[D] Releasing a professional MQM-annotated MT dataset (16 lang pairs, 48 annotators)
Professional dataset with 362 segments across 16 language pairs achieves 2.6x higher annotator agreement than typical WMT campaigns.
Alconost, a professional translation and localization company, has open-sourced a significant new resource for the machine translation (MT) community. Their 'mqm-translation-gold' dataset, hosted on Hugging Face, addresses a critical gap in the field: the lack of freely available, high-quality evaluation data. Unlike many existing test sets that rely on noisy crowdsourced annotations or are locked behind paywalls, this dataset features annotations from 48 professional linguists. It covers 362 translation segments across 16 language pairs, with each segment annotated using the full Multidimensional Quality Metrics (MQM) framework, which includes error category, severity, and span. The methodology strictly follows WMT (Workshop on Machine Translation) guidelines, ensuring compatibility with established research benchmarks.
The dataset's standout achievement is its high inter-annotator agreement (IAA), a key metric for data reliability. It achieved a Kendall's τ correlation of 0.317, which the creators note is approximately 2.6 times higher than what is typically reported in large-scale WMT evaluation campaigns. This significant improvement is attributed not to special annotators, but to consistent and thorough annotator training. The release includes multiple annotations per segment, enabling robust statistical analysis of agreement. For AI researchers and engineers, this dataset provides a new 'gold standard' to rigorously test the output quality of models like GPT-4o, Claude 3.5 Sonnet, or Meta's NLLB, moving beyond simplistic metrics like BLEU to detailed error analysis.

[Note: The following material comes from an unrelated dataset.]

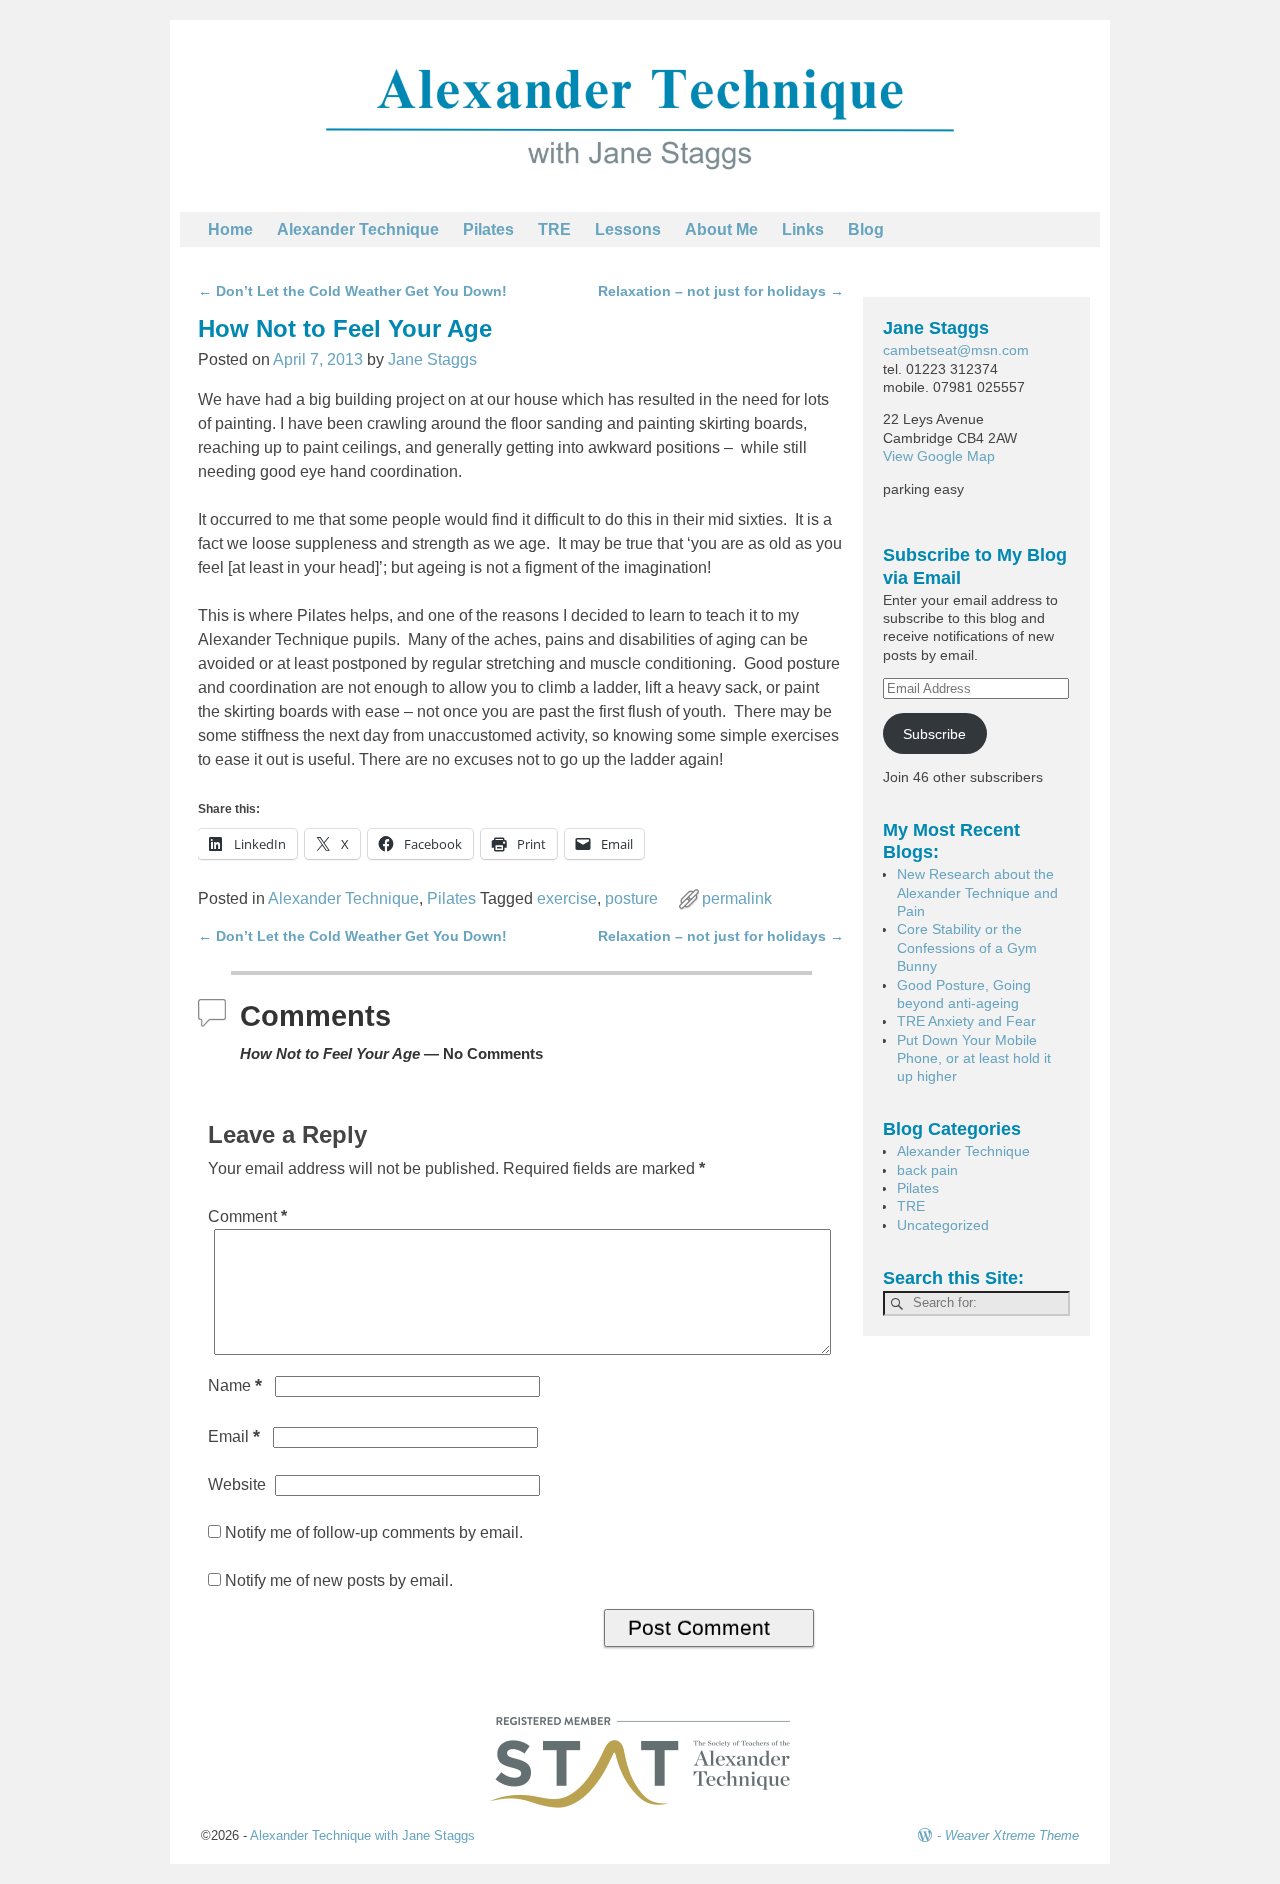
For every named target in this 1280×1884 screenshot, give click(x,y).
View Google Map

- Dataset contains 362 segments across 16 language pairs, annotated by 48 professional linguists using the MQM framework.
- Achieved a Kendall's τ score of 0.317 for inter-annotator agreement, ~2.6x higher than typical WMT campaign results.
- Open-sourced on Hugging Face to provide a free, high-quality benchmark for evaluating machine translation model accuracy.
Why It Matters
Provides a free, reliable benchmark for AI translation quality, enabling better model evaluation and development beyond basic automated scores.